10 Facts about Father Engagement

Research shows that fathers not only have the capacity for care giving, but that children benefit directly from dads’ parenting contributions. Findings from the rapidly growing science of early childhood and early brain development show the positive, lifelong impact fathers can have by being positively engaged early in their children’s lives. The beneficial outcomes for children are not limited to childhood. People with actively involved father figures during childhood are more likely to have higher levels of success in their careers, a better chance of having a strong, lasting marriage, and an improved ability to handle stress. Related findings indicate that fathers’ emotional absence has long lasting negative effects on child development. Father absence is defined as any situation where the father is psychologically disconnected from his children, whether or not he is currently living in the same home.


10 Facts about Father Engagement*

  1. Fathers and infants can be equally as attached as mothers and infants. When both parents are involved with the child, infants are attached to both parents from the beginning of life.[1]
  1. Father involvement is related to positive child health outcomes in infants, such as improved weight gain in preterm infants and improved breastfeeding rates.[2]
  1. Father involvement using authoritative parenting (loving and with clear boundaries and expectations) leads to better emotional, academic, social, and behavioral outcomes for children.[3]
  1. Children who feel a closeness to their father are: twice as likely as those who do not to enter college or find stable employment after high school, 75% less likely to have a teen birth, 80% less likely to spend time in jail, and half as likely to experience multiple depression symptoms.[4]
  1. Fathers occupy a critical role in child development.
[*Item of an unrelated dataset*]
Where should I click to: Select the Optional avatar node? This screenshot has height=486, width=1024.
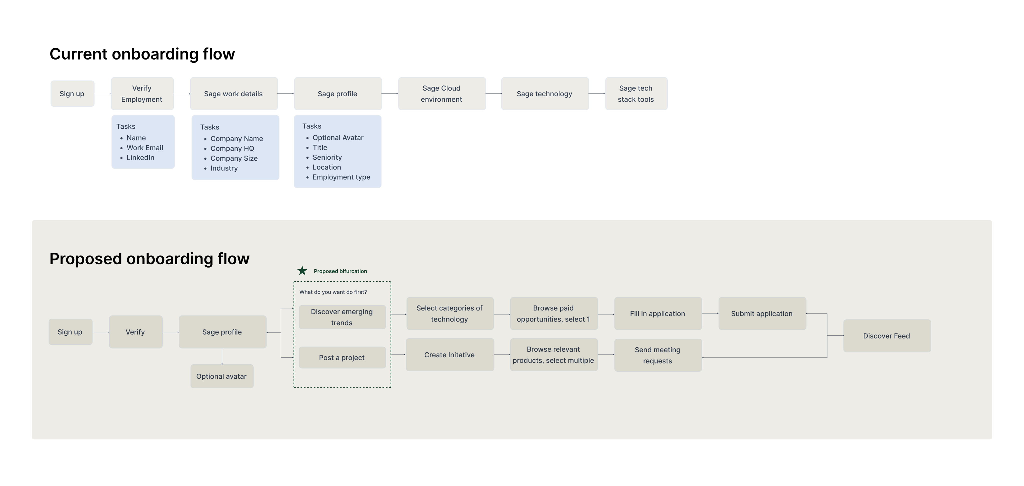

Father absence hinders development from early infancy throughout childhood and into adulthood. The psychological harm of father absence experienced during childhood persists throughout the life course.[5]
  1. The quality of the father-child relationship matters more than the specific amount of hours spent together. Non-resident fathers can have positive effects on children’s social and emotional well-being, as well as academic achievement and behavioral adjustment.[3]
  1. High levels of father involvement are correlated with higher levels of sociability, confidence, and self-control in children. Children with involved fathers are less likely to act out in school or engage in risky behaviors in adolescence.[6]
  1. Children with actively involved fathers are: 43% more likely to earn A’s in school and 33% less likely to repeat a grade than those without engaged dads.[7]
  1. Father engagement reduces the frequency of behavioral problems in boys while also decreasing delinquency and economic disadvantage in low-income families.[8]
  1. Father engagement reduces psychological problems and rates of depression in young women.[8]
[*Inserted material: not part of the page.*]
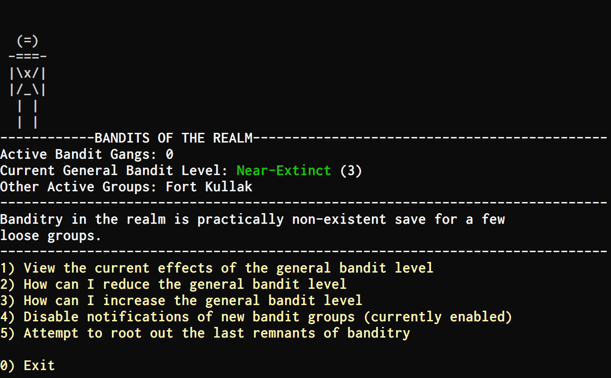The width and height of the screenshot is (611, 378).
Task: Click the ASCII bandit's head symbol
Action: [x=27, y=41]
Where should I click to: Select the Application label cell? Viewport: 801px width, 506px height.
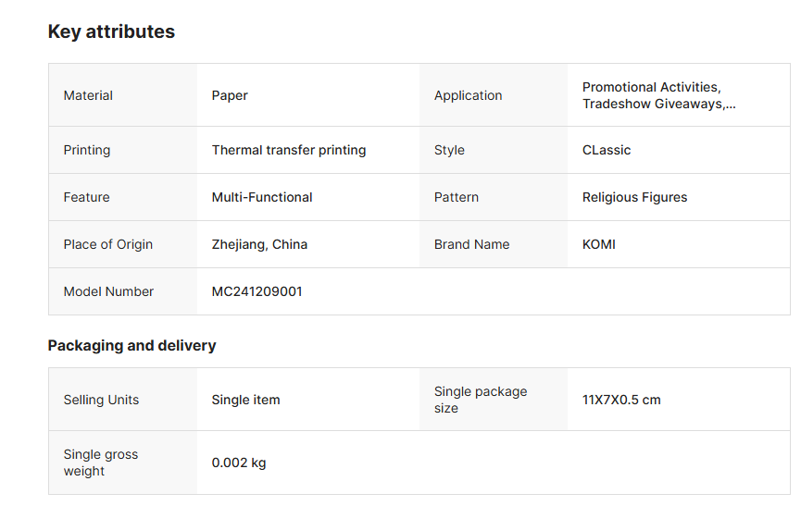[468, 95]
In order for more fathers to become involved in parenting, it is essential for them to understand the advantages to children of fathers’ emotional engagement. Visit our website to learn more about how The Fatherhood Project empowers fathers to be active, informed and emotionally engaged with their children and families.
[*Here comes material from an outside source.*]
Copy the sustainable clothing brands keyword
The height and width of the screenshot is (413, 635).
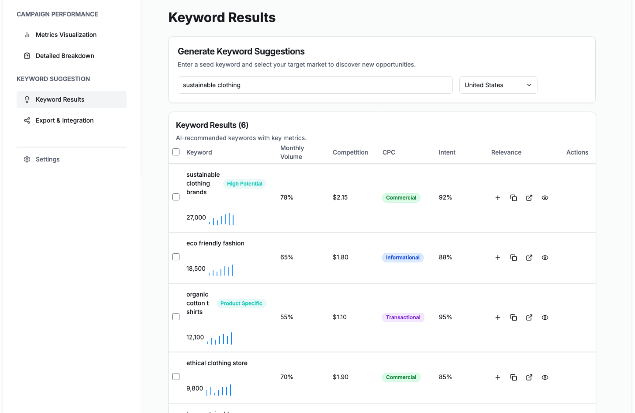pos(513,198)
*Find this research and more by downloading The Fatherhood Project’s Research Review.

 

 


[1] Lamb, M. E. (1977). Father-infant and mother-infant interaction in the first year of life. Child development, 167-181.
[2] Garfield, C. F., & Isacco, A. (2006). Fathers and the well-child visit, Pediatrics, 117, 637-645.
[3] Marsiglio, W., Amato, P., Day, R. D., & Lamb, M. E. (2000). Scholarship on fatherhood in the 1990s and beyond. Journal of Marriage and Family62(4), 1173-1191.
[4] Pruett, K. D. (2000). Fatherneed: Why father care is as essential as mother care for your child. New York: Free Press.
[5] McLanahan, S., Tach, L., & Schneider, D. (2013). The causal effects of father absence. Annual Review of Sociology, 39(1).
[6] Anthes, E. (2010, May/June). Family guy. Scientific American Mind.
[7] Fathers’ and mothers’ involvement in their children’s schools by family type and resident status. Washington, DC: U.S. Department of Education, National Center for Education Statistics. 2001.
[8] Sarkadi, A., Kristiansson, R., Oberklaid, F., & Bremberg, S. (2008). Fathers’ involvement and children’s developmental outcomes: a systematic review of longitudinal studies. Acta Paediatrica97(2), 153-158.

One response to “10 Facts about Father Engagement

  1. I’m working on my dissertation with efforts to demonstrate that father involvement with reading to children (birth-2) improves father-infant attachment. Any resources you have would be amazing!!